Мулатка — дочь стэнфордского профессора литературы, случайно заимевшего связь со здешней певичкой. У нее два гражданства — русское и американское. Пару летних месяцев она проводит с папой, а потому идеально говорит по-английски и пишет отличные тексты на обоих языках. Она очень добрая и сочувствующая девушка, но сможешь ли ты, Яичкин, заставить ее отвергнуть культуру ее отца и его наследие? Не сможешь.
Вот тот мелкий, мой любимец — воришка. Его в триста девятнадцатой школе за руку поймали. Так, знаешь, что он сделал? Отболтался от обвинения! Ему было всего четырнадцать, но он уже был настолько ловок, хитер и умен, что не просто попал в Святого Иосаафа и стал лучшим учеником, но еще умудряется шкодничать и не попадаться.
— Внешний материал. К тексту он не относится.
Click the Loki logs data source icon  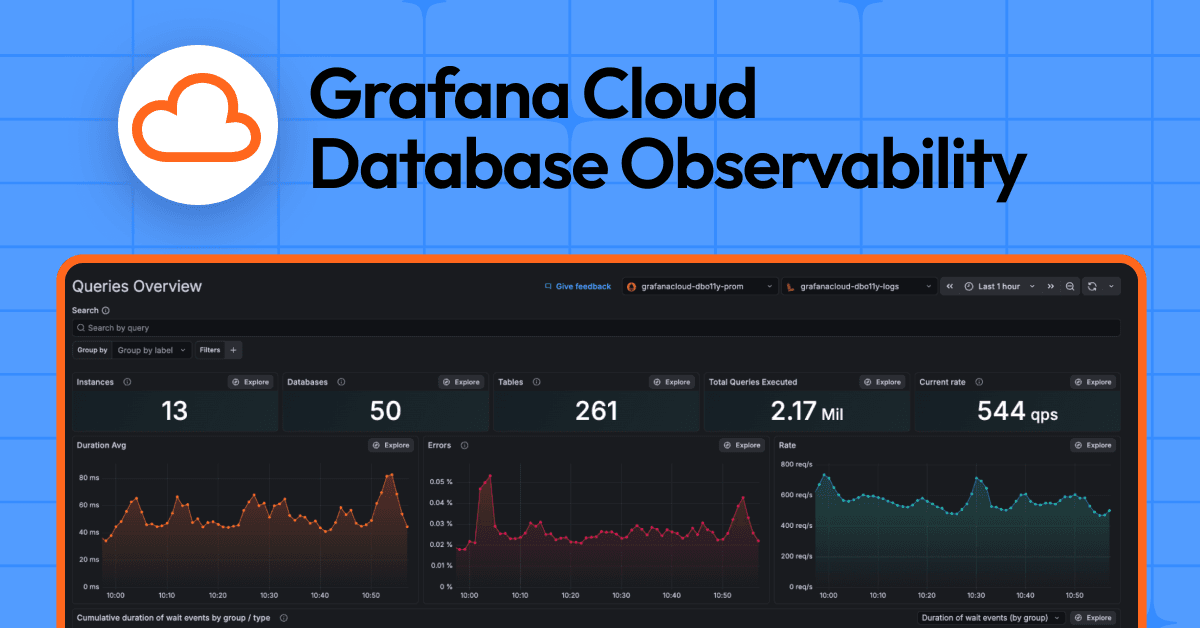790,286
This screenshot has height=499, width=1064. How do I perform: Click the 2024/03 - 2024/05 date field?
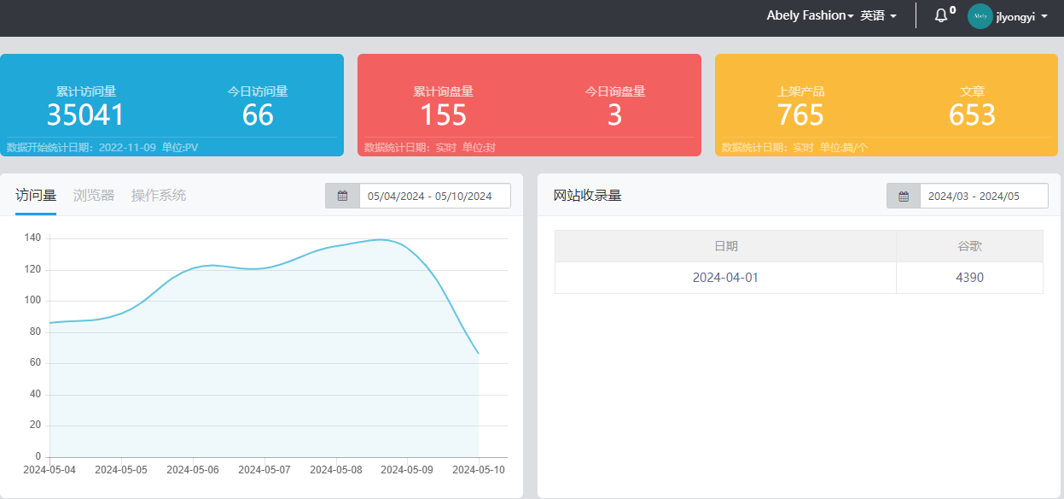pyautogui.click(x=983, y=196)
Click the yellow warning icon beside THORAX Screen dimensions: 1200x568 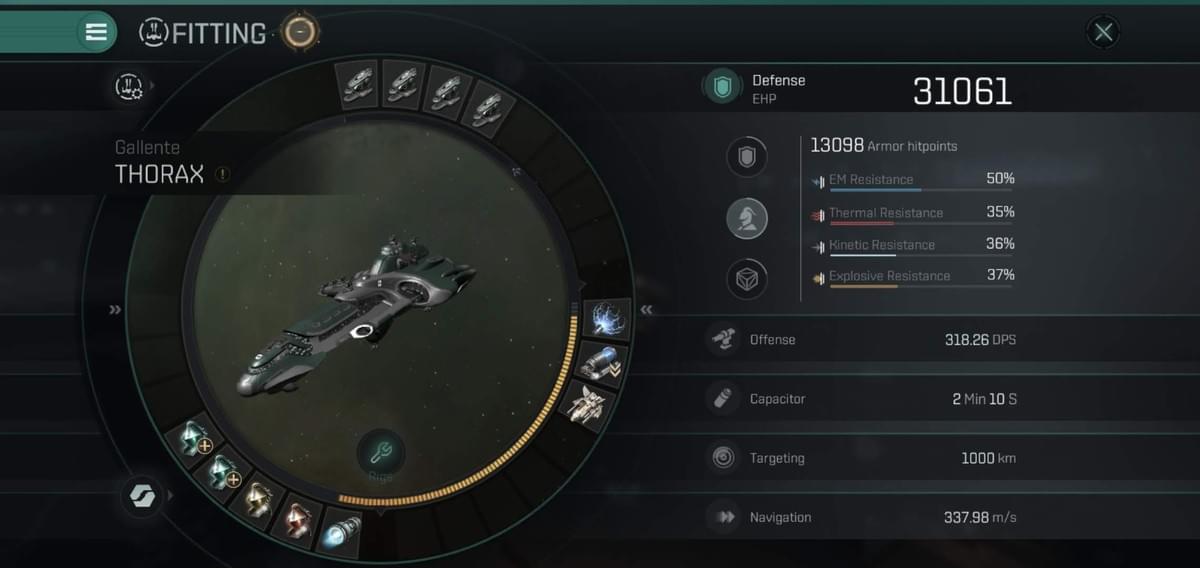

Сможешь на него повлиять? Нет. Он тебя насквозь видит.
А четвертая — длинноногая шлюшка — ты ведь ее заприметил уже правда, любитель малолеток? Четвертая, друг мой — губернаторская дочка. Красотка, активистка, борется за права животных, бомжей и всех, кто попадется под руку. Обожает конфликты, дай только встрять. Получится у тебя ее приручить? Не получится. Она таких, как ты, на завтрак ест. С детства.
— И что? — заинтересовался режиссер.
— А то, что эти четверо — любимцы «святош». Школа Святого Иосаафа — лучшая школа города. «Святоши» задают моду. Теперь резюмируем: вся молодежь города равняется на «святош», «святоши» равняются на этих четверых, этими четырьмя рулю я. Как тебе цепочка?
— А еще трое из них дети богатых родителей, — поморщился Яичкин, не отрываясь глаз от Сони, которая забирала у официантки заказанное пиво и закуски — «огненные» куриные крылья и что-то дымящееся в кастрюльке.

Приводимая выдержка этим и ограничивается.